RESTful and HTTP APIs in Pyramid Transcripts
Chapter: Authenticated services
Lecture: Passing the API key
0:01 Now we have our users, we want to be able to go to our APi over here and when we do a request we want to pull this out,
0:10 so let's start by saying this is going to be an authenticated request here, the listing of all the autos, so we can add it to all of them, right,
0:17 we'll see there's a super handy reusable way to do this but for now, let's just print out, so far we've not needed this request,
0:25 we are going to temporarily need this here, and then we can get rid of it, we are going to printout request.headers,
0:32 so if I run this, let's go back to postmen and we'll just do a request against api/autos, notice we're asking for application json accept
0:41 so that should show up in our headers, well that was super unhelpful, wasn't it, let's do it like this, let's do it again,
0:53 there we go, force it to be standard dict, not something derived from dict, okay so we're passing the postman token which is unhelpful
1:02 but this you saw us set their accept header right there the user agent is postmen, the encoding and whatnot, right.
1:08 So these are the things that we're passing along from our client so let's go and actually figure out how to pass the API key here
1:19 so I could just try this, I could come along and this to a new key Apytest and we'll send that and let's see, does that show up— it does, right there
1:29 so we can put arbitrary headers in here ok there's a convention in the web around authorization so there's an actual authorization headering,
1:42 you see, postman is saying yep, there is one of these and there is some known formats around this,
1:47 so you'll see things like if it's blank, it's like username password basic c4 encoded I believe, you might see bearer that's often something like this,
1:57 if you're doing oauth, but what we're going to do is we're just going to say API key is 1 2 3, something like this
2:03 so we're leveraging a slightly more well known header here let's do this again, and now here's our authorization like that.
2:11 So we should be able to go to our headers and say get authorization, if I spell that correctly and restart it, we should just see API key 1 2 3,
2:20 okay, so now what we want to do is we want to get this, let me write it explicitly here,
2:30 and then we're going to move this into a much better place right, kind of like with our validation, then moving to view models
2:35 we're going to do something way better. So, let's just start by manually doing this, we'll say if not authorization,
2:43 if authorization is not in rather, request.headers we'll return response status = 403 permission denied, body no auth header.

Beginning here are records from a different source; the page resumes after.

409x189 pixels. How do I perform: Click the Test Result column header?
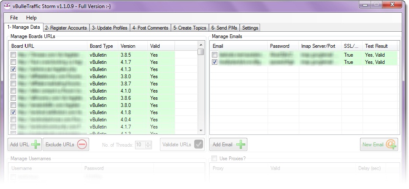tap(376, 46)
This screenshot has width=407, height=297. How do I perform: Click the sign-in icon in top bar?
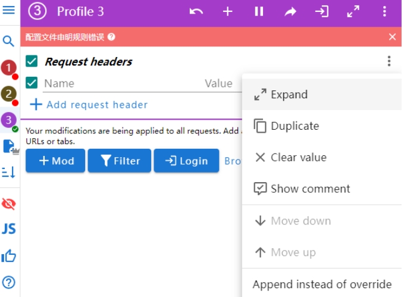(x=322, y=11)
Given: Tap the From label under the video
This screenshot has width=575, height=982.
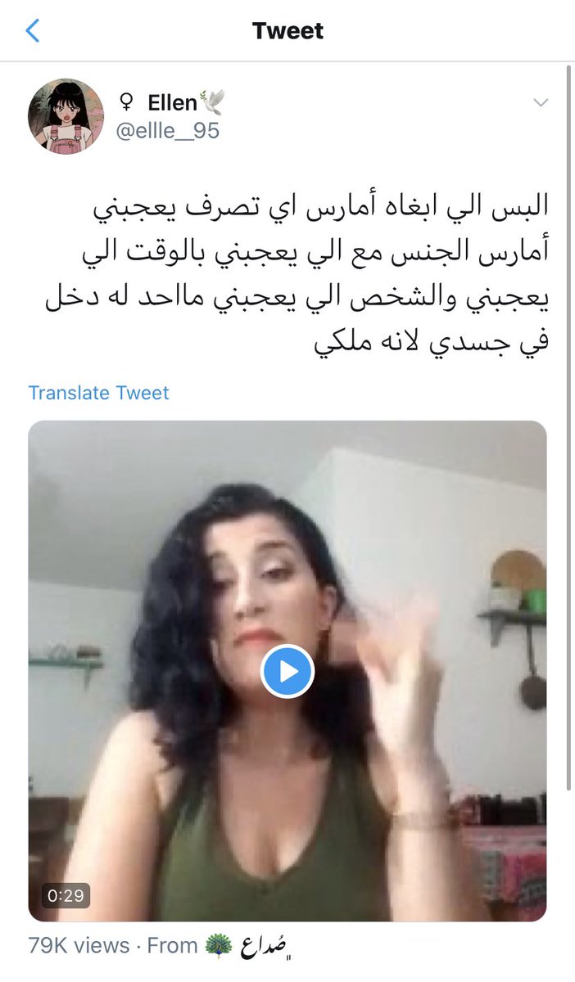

3:00 Now we're just going to make sure that you're passing this, so let's go ahead and say well what happens if we don't pass this
3:06 boom, 403, no auth header, if we do pass it now we make it past this first step, cool.
3:13 Next, notice the format here, we have API key and then something else here so let's get that something else out, alright,
3:22 so we'll say parts equals this, grab the actual value, a cleaner way to do this might be auth_header =request.headers.get
3:38 and just go like this, so we don't have to get it twice so now we know we have it, let's go down here we can do a split on the colon
3:45 API:something that has no colons, we'll say if the length of parts is not equal to two return invalid auth header, something like this,
3:57 or let's say parts.strip is not equal to API key. Okay, so we can go check over here again,
4:09 put this as without a dash or whatever invalid auth header, put the dash back, all right, we're still going through, okay.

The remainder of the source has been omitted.